Photorespiration

Contents

Photorespiration

Many land plants take up oxygen and release CO2 in the light. There is a superficial resemblance to true respiration, but the process is much faster. However, it is normally masked by photosynthesis, which is even faster. Photorespiration differs from true respiration. Although plants do respire normally (with mitochondria, etc.) this is useful (produces ATP and NADH), and occurs mostly in the dark. In contrast, photorespiration is wasteful and occurs mostly in the light. Photorespiration appears to serve no useful purpose. Its main effect is to reduce the apparent rate of photosynthesis. Most of our important crops photorespire about half of their potential yield away!

Photorespiration is not easy to see because it is normally masked by photosynthesis. It was discovered accidentally by Decker (1955), who measured the CO2 exchange of a leaf just after a light was switched off. In the light, there was a steady rate of CO2 uptake, but when the light was switched off, there was a sudden burst of CO2 release before settling down to true respiration. The burst peaked at about 3 times the rate of true respiration.

As the light is switched off, plants exhibit a sudden burst of net apparent respiration.

Decker interpreted this as being due to a very rapid rate of respiration, which occurred in light alongside photosynthesis, but did not fall off as rapidly as photosynthesis, when the light went off.

Cessation of photorespiration lags behind photosynthesis when the light is turned off.

We can measure the height of the CO2 burst, but this isn't hugely accurate, as photorespiration is already declining (it's at its greatest in bright light). Alternatively we can measure the rate of CO2 release into a CO2-free air in the light - photorespiration shows as a steady CO2 output with no photosynthesis to mask it - but some of the CO2 released will be refixed before it can be measured. Both techniques underestimate photorespiration, but both give high figures: half of the photosynthetic rate.

→ SUPPLIED MATERIAL
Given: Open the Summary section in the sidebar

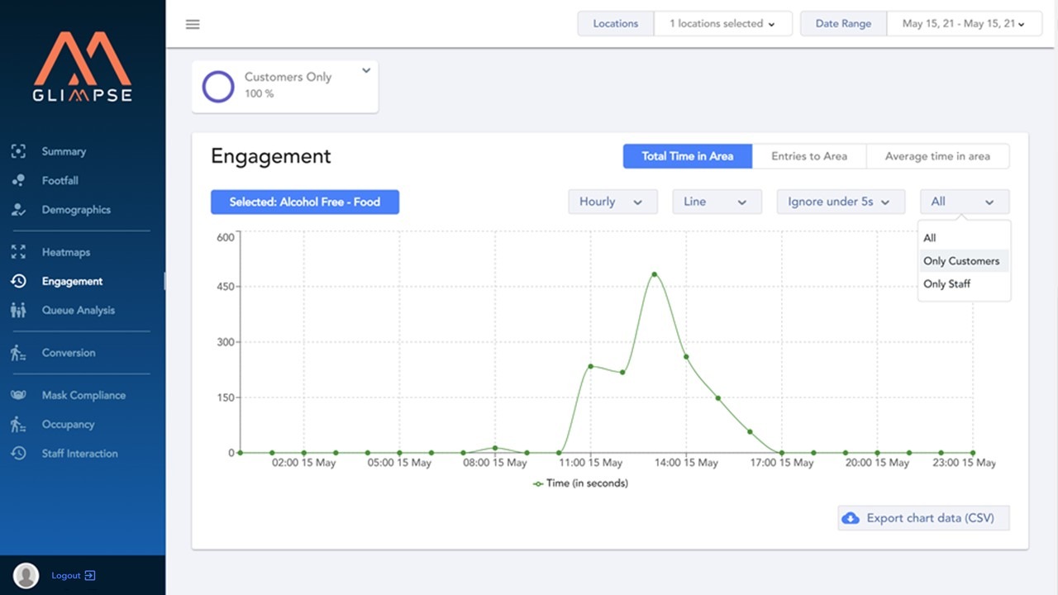Looking at the screenshot, I should click(x=64, y=151).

→ TASK
Using the photorespiration text, decide whether each statement agrees with it: (a) photorespiration occurs mostly in the light; (b) the burst of CO2 release Decker observed peaked at about twice the rate of true respiration; (c) measuring CO2 release into CO2-free air in the light overestimates photorespiration. Answer yes or no for each and quote the deciding words. The lines after the text aren't needed.

→ SOLUTION FOR THIS EXERCISE
(a) Yes: "photorespiration is wasteful and occurs mostly in the light."
(b) No: "The burst peaked at about 3 times the rate of true respiration."
(c) No: "Both techniques underestimate photorespiration"